Using the xFitter framework, we find that the LHeC can provide strong constraints on the strange-quark PDF, especially in the previously unexplored small-\(x_{\text {Bj}}\) region.Footnote 5 A large reduction of uncertainties is observed also when restricting the input data to the kinematic range where the differences between the FFNS A and FONLL-B schemes are not larger than the present PDF uncertainties, indicating that the obtained PDF constraints are stable and independent of the particular heavy-flavor scheme. As noted above, a reduction of the strange-PDF uncertainties influences the W / Z production, and thus the Higgs production; hence, the LHeC CC DIS charm production data represent a valuable addition for the future global PDF fits.

However, since charm CC production in \(e^{-}p\) collisions mostly probe \(\bar{s}\), only mild constraints are put on the ratio \(s/\overline{s}\) using the NNPDF3.1 PDF set as reference; therefore for a precise determination of this ratio, both \(e^{-}p\) and \(e^{+}p\) data will be needed.

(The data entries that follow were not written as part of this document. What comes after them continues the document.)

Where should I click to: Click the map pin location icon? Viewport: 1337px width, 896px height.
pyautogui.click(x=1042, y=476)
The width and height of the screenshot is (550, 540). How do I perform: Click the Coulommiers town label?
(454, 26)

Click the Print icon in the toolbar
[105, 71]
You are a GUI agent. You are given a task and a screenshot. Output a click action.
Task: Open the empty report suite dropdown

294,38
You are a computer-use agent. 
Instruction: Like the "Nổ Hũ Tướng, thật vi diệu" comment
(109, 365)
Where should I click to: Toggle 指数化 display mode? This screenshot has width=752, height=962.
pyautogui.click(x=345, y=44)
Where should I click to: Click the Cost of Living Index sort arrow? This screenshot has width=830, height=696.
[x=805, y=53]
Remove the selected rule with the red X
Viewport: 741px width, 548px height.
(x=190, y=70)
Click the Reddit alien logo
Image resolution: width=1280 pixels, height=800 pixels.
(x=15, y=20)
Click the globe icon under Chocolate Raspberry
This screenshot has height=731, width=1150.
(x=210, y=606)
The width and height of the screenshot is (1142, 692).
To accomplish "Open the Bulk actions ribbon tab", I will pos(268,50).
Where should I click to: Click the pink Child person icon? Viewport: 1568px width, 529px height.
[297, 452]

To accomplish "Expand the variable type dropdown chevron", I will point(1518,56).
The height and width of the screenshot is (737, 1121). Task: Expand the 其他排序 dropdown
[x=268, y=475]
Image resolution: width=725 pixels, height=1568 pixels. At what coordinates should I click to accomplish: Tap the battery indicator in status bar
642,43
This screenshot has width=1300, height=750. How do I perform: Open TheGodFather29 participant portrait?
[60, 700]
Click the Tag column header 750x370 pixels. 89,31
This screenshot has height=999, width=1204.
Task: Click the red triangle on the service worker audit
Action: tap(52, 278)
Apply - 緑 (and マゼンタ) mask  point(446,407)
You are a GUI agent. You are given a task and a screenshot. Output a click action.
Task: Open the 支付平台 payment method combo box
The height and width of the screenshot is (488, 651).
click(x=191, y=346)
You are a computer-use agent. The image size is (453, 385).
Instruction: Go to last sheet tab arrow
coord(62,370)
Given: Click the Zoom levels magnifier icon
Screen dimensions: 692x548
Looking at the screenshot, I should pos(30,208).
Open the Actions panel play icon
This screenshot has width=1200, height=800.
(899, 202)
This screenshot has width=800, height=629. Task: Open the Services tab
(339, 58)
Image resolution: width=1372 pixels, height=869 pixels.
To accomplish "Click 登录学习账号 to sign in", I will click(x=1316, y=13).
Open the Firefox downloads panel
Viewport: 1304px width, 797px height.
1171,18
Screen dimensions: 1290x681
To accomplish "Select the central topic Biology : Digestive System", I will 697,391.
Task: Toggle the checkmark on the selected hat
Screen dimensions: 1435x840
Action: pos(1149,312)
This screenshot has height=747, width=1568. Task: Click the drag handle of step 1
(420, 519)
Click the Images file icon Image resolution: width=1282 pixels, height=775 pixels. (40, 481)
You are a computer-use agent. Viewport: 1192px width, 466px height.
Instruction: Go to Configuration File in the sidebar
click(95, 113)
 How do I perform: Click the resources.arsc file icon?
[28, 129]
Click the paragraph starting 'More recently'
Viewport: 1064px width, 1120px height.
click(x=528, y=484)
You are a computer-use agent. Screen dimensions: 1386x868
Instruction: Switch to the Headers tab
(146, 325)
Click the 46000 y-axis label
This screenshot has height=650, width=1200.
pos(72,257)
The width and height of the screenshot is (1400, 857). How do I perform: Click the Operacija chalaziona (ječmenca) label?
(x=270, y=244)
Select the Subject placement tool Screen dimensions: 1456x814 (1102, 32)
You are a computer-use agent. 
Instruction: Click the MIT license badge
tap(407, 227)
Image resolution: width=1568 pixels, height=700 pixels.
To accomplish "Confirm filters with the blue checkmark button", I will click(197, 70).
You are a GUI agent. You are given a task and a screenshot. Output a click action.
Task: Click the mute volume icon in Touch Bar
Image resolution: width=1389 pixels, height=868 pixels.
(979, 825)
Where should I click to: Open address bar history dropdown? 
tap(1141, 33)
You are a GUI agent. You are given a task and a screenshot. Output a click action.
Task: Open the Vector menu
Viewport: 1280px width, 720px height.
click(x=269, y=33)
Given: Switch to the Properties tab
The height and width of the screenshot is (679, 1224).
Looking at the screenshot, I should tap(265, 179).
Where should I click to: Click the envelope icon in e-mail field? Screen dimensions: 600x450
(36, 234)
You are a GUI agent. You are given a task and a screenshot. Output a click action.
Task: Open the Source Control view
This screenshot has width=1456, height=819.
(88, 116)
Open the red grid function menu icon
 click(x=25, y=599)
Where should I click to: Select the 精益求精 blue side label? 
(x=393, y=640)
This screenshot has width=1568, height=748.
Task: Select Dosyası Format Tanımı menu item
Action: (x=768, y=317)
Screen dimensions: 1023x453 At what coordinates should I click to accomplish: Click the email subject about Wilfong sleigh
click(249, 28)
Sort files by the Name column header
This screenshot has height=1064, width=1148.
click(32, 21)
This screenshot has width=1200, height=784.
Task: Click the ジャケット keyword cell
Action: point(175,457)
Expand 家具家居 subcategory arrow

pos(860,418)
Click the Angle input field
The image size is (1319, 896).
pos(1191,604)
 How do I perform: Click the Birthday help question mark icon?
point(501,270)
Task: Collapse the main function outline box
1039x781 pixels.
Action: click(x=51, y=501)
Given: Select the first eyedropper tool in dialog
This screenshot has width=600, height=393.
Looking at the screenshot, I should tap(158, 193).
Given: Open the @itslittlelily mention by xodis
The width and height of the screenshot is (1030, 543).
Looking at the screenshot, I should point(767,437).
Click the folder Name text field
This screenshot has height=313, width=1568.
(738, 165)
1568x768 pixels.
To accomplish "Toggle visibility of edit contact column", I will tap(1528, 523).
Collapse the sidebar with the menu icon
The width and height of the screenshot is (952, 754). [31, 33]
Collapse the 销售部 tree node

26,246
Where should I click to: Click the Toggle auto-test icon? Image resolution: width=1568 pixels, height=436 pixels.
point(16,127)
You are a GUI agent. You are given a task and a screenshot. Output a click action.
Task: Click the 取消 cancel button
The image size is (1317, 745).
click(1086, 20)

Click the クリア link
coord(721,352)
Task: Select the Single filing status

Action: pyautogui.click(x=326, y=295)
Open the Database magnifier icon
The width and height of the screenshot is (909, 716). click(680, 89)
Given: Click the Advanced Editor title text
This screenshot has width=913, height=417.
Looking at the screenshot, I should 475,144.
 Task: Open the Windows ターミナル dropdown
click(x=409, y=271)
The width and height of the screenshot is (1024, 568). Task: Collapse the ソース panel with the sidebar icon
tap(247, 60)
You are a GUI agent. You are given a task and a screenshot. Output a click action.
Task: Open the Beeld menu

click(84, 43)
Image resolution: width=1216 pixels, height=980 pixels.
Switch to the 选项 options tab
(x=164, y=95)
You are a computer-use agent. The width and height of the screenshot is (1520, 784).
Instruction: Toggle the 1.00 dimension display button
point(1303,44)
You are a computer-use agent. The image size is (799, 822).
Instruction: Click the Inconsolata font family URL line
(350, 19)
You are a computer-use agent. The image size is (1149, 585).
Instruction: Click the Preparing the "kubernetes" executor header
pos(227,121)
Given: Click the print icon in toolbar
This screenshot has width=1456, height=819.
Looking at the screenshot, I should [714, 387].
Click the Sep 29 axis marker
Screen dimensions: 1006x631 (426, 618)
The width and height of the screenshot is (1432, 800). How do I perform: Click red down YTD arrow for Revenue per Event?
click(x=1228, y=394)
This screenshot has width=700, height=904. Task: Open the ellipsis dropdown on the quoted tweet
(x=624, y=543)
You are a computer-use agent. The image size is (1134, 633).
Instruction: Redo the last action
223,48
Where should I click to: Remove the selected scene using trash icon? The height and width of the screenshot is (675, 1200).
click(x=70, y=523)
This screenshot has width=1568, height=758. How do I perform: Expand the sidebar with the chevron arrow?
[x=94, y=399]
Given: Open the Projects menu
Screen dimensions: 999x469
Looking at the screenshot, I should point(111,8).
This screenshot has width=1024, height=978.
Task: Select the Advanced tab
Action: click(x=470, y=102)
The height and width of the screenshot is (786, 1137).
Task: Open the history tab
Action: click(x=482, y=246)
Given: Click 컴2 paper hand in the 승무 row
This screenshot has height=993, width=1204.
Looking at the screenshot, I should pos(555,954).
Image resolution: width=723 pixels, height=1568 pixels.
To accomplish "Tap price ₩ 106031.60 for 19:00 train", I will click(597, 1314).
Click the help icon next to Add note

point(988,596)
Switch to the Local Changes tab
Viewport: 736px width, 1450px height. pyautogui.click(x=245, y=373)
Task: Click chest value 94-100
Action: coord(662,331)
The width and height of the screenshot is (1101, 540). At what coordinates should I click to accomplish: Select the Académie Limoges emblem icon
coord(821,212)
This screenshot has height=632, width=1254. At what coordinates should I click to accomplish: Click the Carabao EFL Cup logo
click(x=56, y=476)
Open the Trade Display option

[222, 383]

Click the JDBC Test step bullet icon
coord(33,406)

In conclusion, we find that CC DIS charm production at the LHeC can provide strong constraints on the strange PDF which are complementary to the current data sets. As the PDF uncertainty is the dominant factor for many precision analyses, a reduction of these uncertainties will allow for more accurate predictions which can be used to constrain both SM and BSM physics processes.